### DIRECTIONS
Only the lines from the one containing "Given: Close the Audio Settings dialog" to the end of the listing below should be returned, exactly as written and without pictures.

### GIVEN RECORDS
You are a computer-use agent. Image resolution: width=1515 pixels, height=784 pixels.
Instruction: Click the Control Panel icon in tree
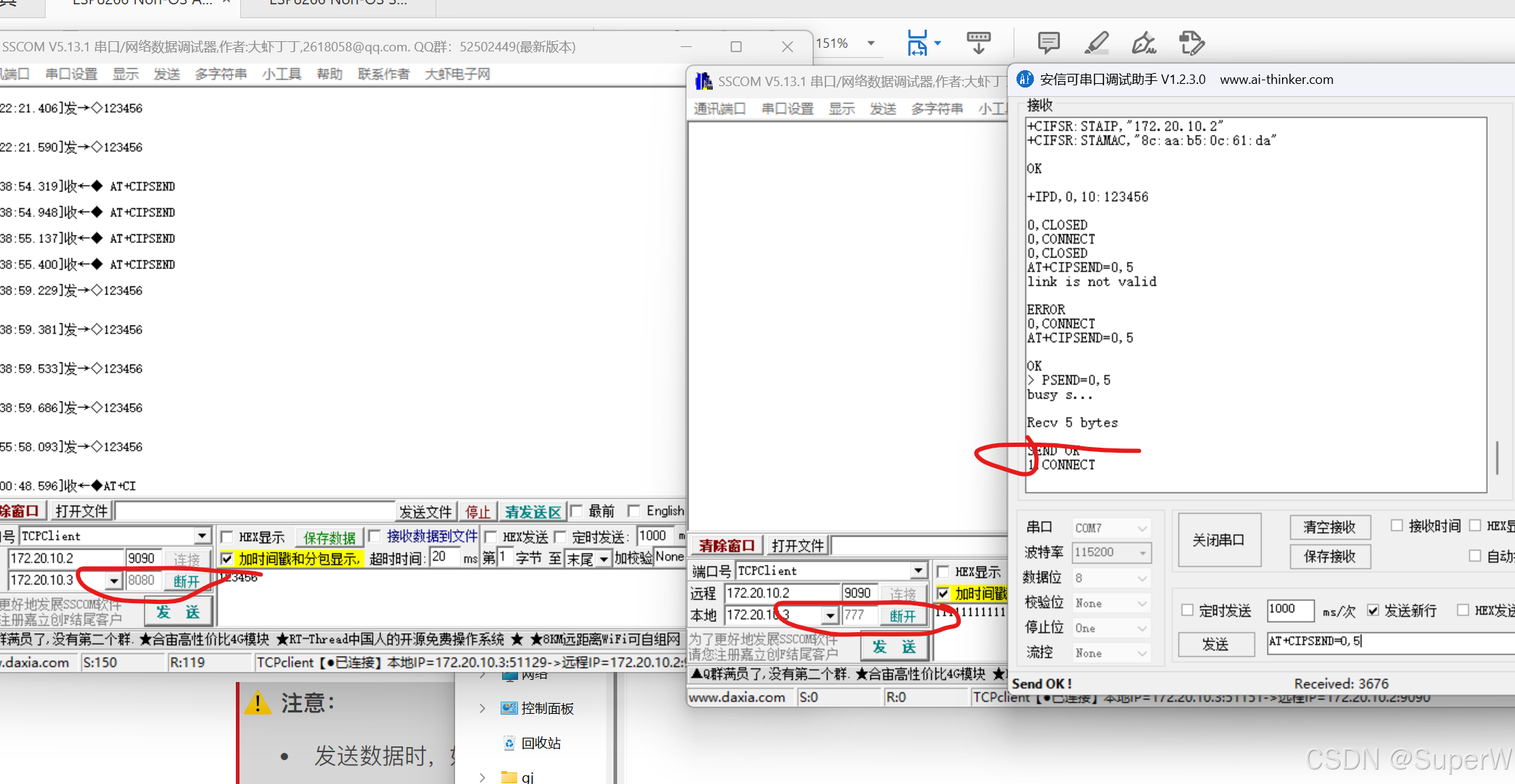click(x=509, y=708)
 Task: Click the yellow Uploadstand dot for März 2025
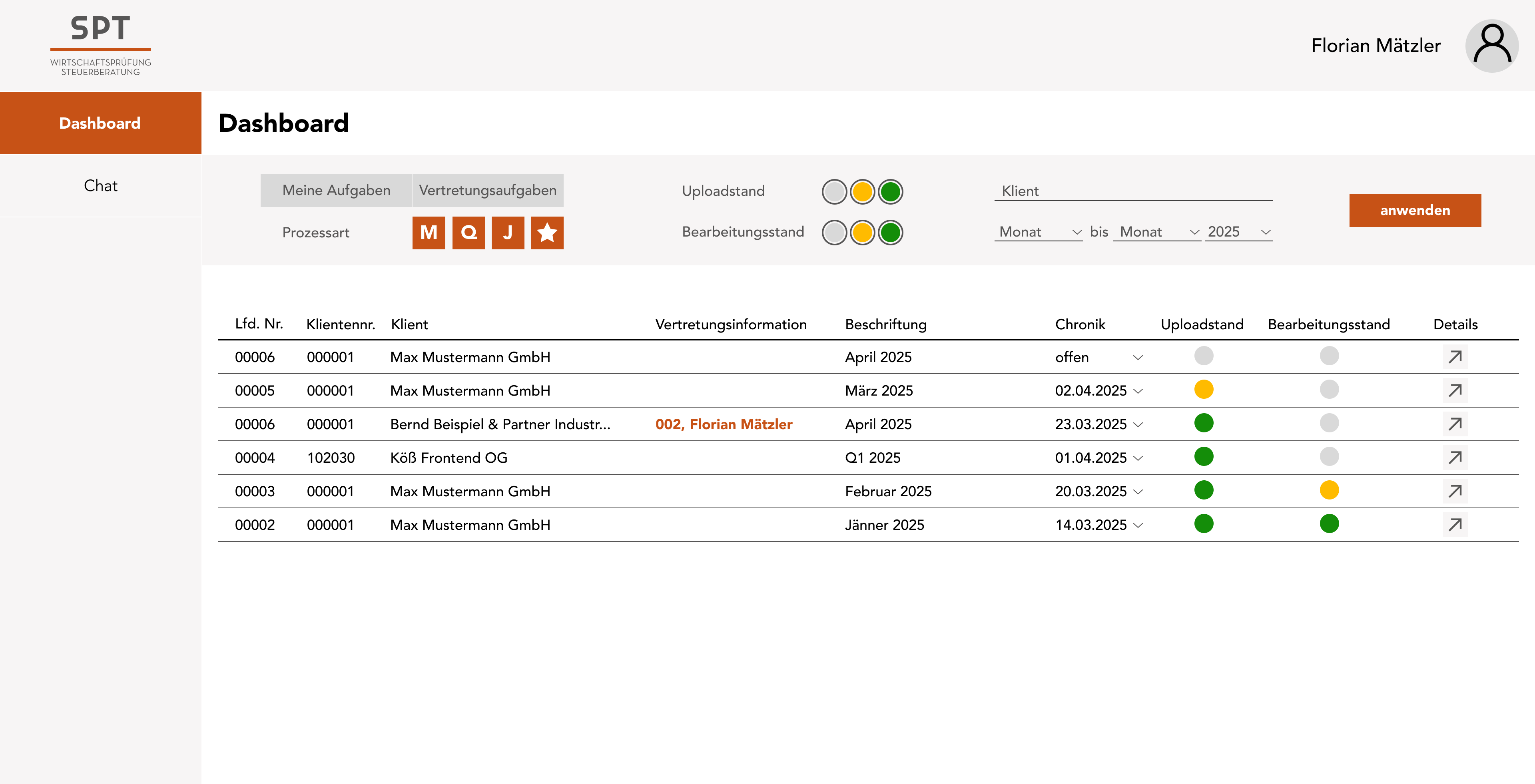(1204, 390)
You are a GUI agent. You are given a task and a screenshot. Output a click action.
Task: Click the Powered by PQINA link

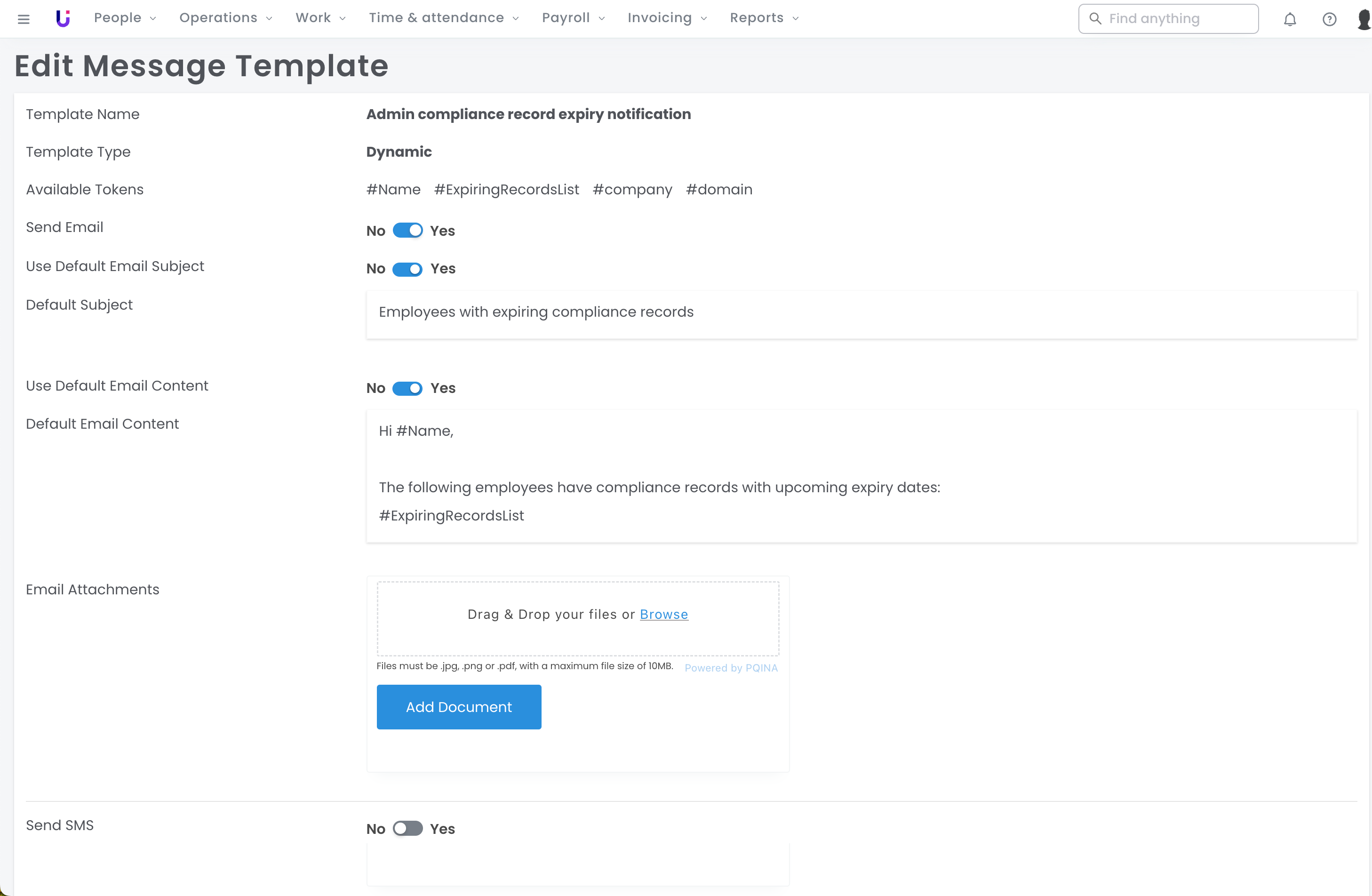tap(731, 668)
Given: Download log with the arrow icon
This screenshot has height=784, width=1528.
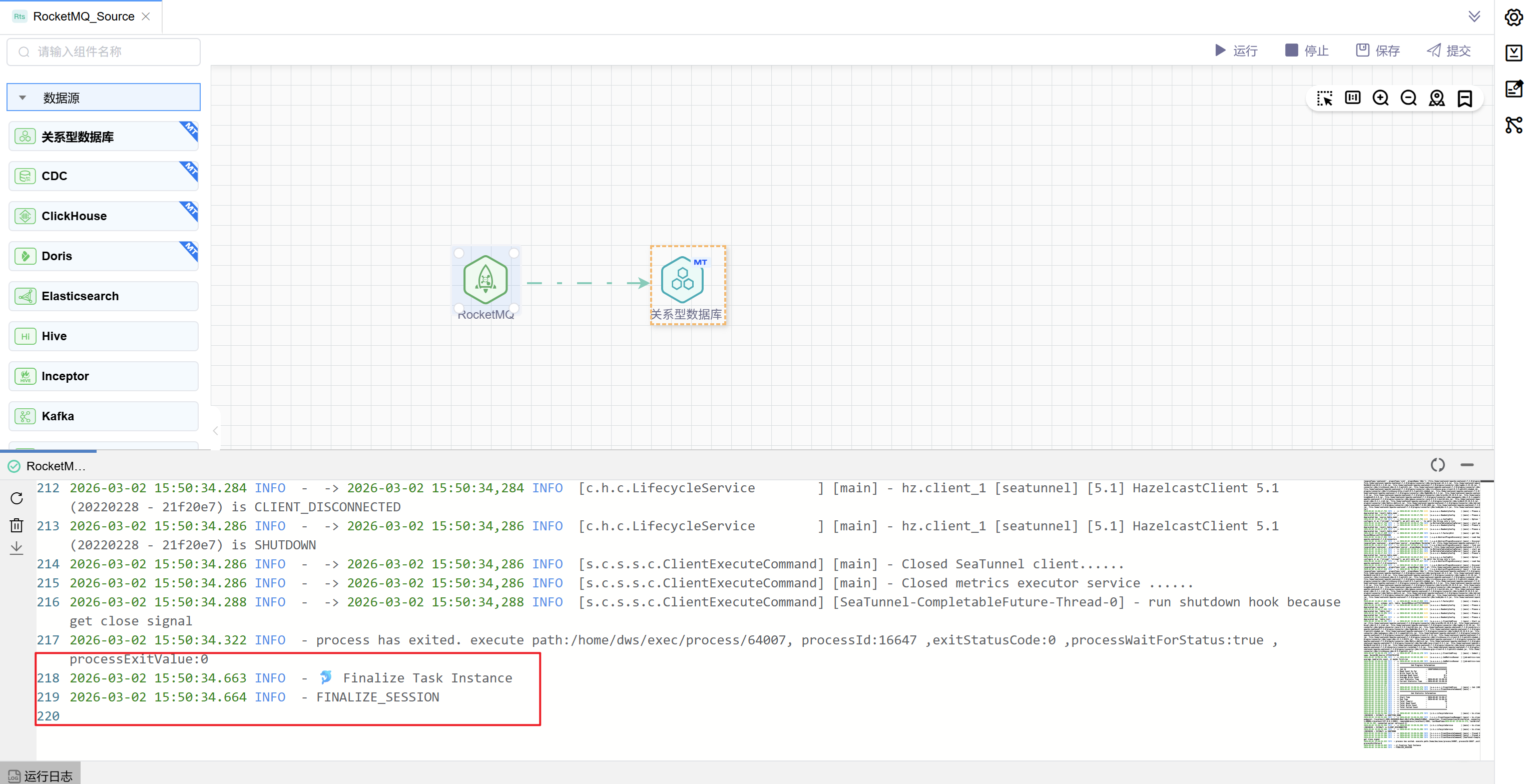Looking at the screenshot, I should pyautogui.click(x=17, y=547).
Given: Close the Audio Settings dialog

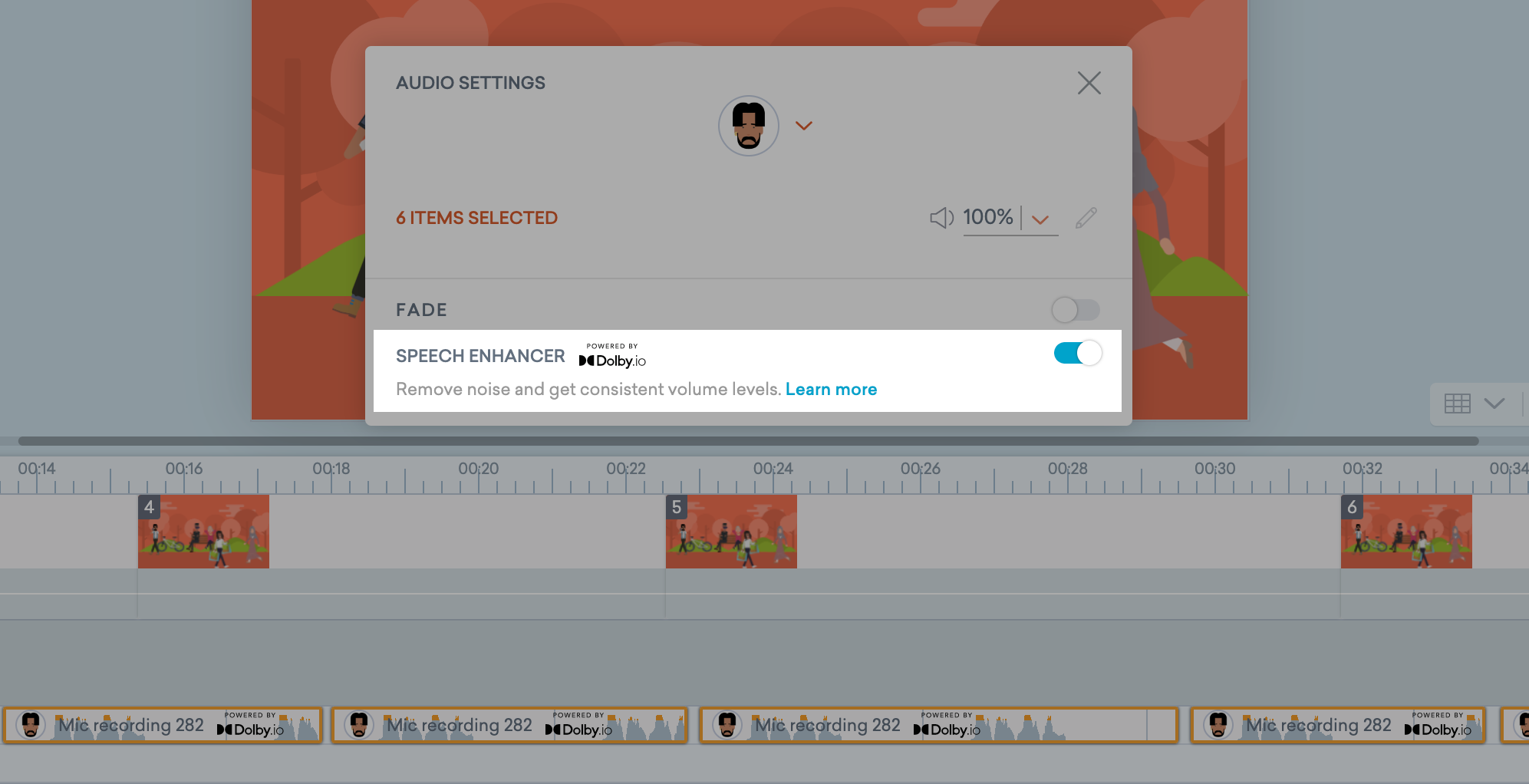Looking at the screenshot, I should [1089, 83].
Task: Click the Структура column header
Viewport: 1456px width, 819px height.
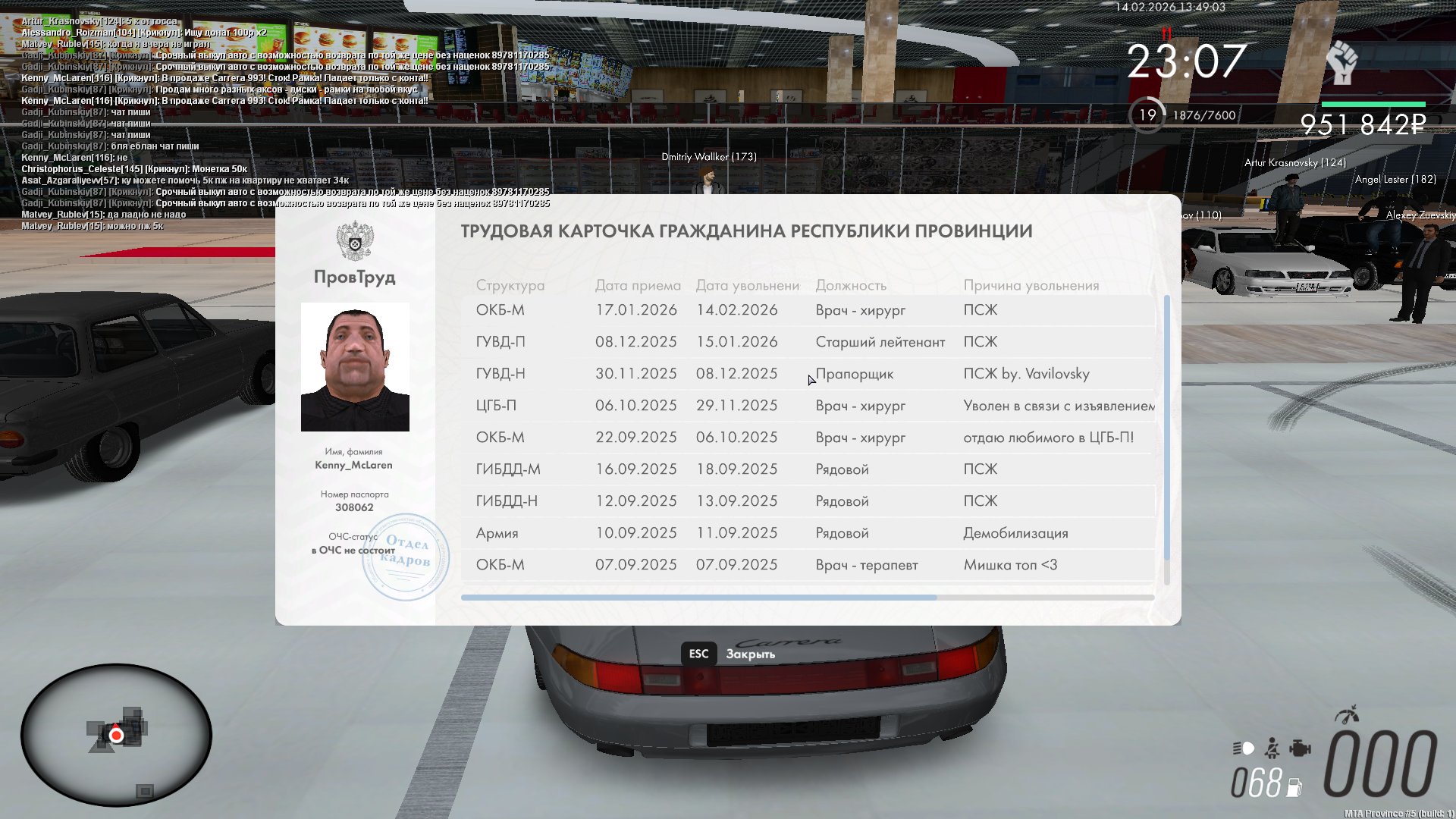Action: pyautogui.click(x=510, y=285)
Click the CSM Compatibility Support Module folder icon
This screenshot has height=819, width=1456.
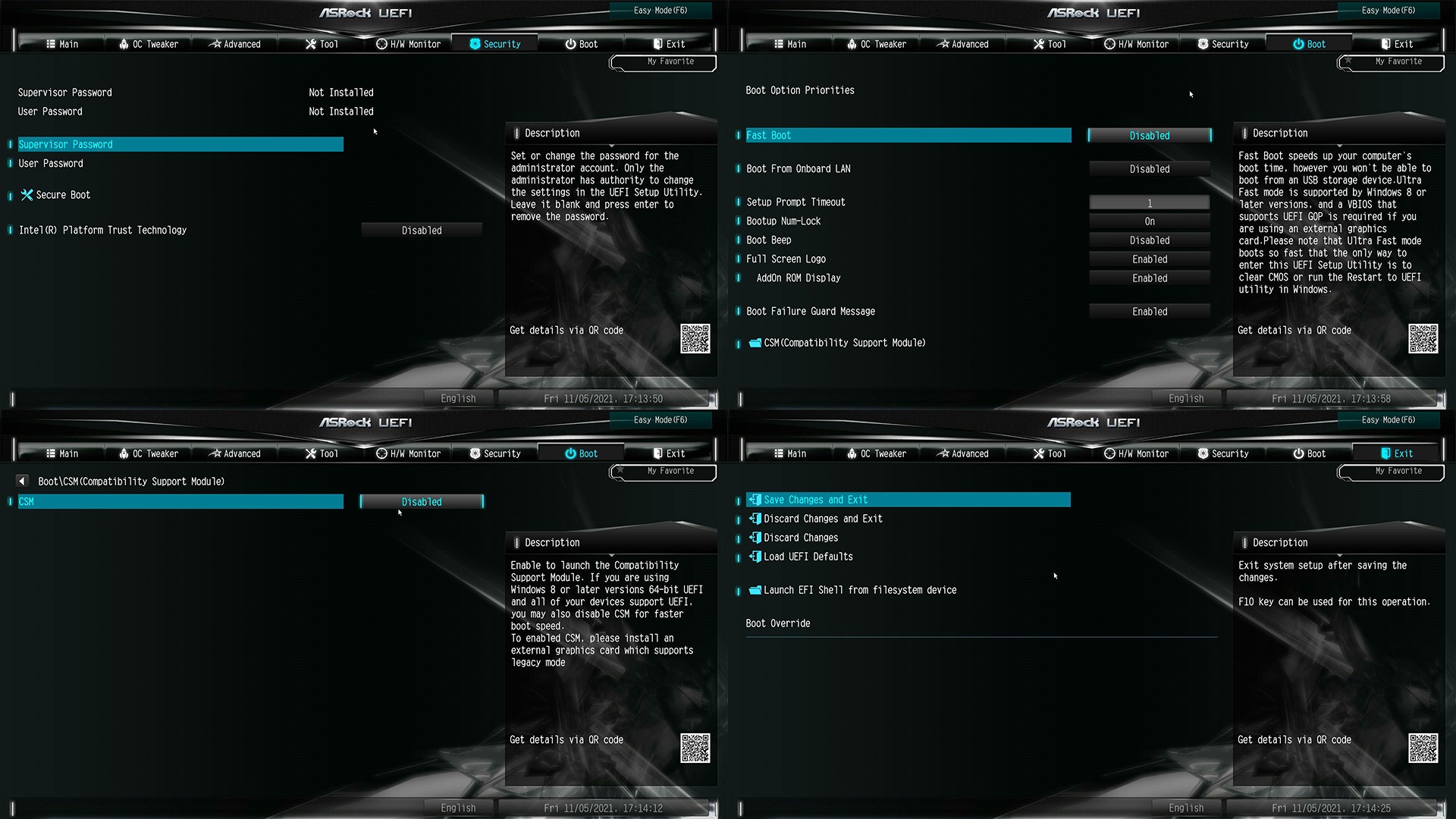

### EXERCISE ANSWER
Given: Close the Audio Settings dialog

Looking at the screenshot, I should [1089, 83].
Task: Click the Структура column header
Viewport: 1456px width, 819px height.
Action: pyautogui.click(x=510, y=285)
Click the CSM Compatibility Support Module folder icon
This screenshot has height=819, width=1456.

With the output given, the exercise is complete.